• _Study material_:
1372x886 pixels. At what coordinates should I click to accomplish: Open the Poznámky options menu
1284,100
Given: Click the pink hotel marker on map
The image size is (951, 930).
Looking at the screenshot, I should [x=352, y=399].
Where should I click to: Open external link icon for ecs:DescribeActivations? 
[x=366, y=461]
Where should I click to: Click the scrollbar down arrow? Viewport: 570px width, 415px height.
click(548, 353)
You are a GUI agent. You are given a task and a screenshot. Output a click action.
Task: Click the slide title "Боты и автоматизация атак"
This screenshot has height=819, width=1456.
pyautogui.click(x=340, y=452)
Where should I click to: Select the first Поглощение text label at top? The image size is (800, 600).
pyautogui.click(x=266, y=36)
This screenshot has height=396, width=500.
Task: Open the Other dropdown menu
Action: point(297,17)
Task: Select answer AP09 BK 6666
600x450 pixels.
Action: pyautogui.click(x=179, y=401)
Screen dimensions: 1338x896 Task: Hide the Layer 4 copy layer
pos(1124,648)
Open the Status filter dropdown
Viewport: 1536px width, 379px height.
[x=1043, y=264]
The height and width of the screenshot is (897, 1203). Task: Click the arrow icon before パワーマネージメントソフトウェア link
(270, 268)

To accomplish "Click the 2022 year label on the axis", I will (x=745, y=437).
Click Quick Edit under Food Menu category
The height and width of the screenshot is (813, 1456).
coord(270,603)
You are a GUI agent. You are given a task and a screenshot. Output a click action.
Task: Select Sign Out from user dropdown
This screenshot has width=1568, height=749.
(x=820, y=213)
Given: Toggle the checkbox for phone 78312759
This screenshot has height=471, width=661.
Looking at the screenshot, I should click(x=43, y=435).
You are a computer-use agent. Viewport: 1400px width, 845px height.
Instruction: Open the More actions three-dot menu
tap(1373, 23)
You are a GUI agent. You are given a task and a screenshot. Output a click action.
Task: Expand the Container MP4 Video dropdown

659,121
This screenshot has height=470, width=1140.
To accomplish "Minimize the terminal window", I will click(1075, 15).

• _Required work_: When you reach the line holding "Where should I click to: Select" in the records above, begin reproducing exactly, stop after the line holding "You are a computer-use", and output nothing else.

• _Response to the exercise_:
Where should I click to: Select the first Поглощение text label at top? The image size is (800, 600).
pyautogui.click(x=266, y=36)
This screenshot has height=396, width=500.
Task: Open the Other dropdown menu
Action: point(297,17)
Task: Select answer AP09 BK 6666
600x450 pixels.
Action: pyautogui.click(x=179, y=401)
Screen dimensions: 1338x896 Task: Hide the Layer 4 copy layer
pos(1124,648)
Open the Status filter dropdown
Viewport: 1536px width, 379px height.
[x=1043, y=264]
The height and width of the screenshot is (897, 1203). Task: Click the arrow icon before パワーマネージメントソフトウェア link
(270, 268)

To accomplish "Click the 2022 year label on the axis", I will (x=745, y=437).
Click Quick Edit under Food Menu category
The height and width of the screenshot is (813, 1456).
coord(270,603)
You are a GUI agent. You are given a task and a screenshot. Output a click action.
Task: Select Sign Out from user dropdown
This screenshot has width=1568, height=749.
(x=820, y=213)
Given: Toggle the checkbox for phone 78312759
This screenshot has height=471, width=661.
Looking at the screenshot, I should click(x=43, y=435).
You are a computer-use agent. Viewport: 1400px width, 845px height.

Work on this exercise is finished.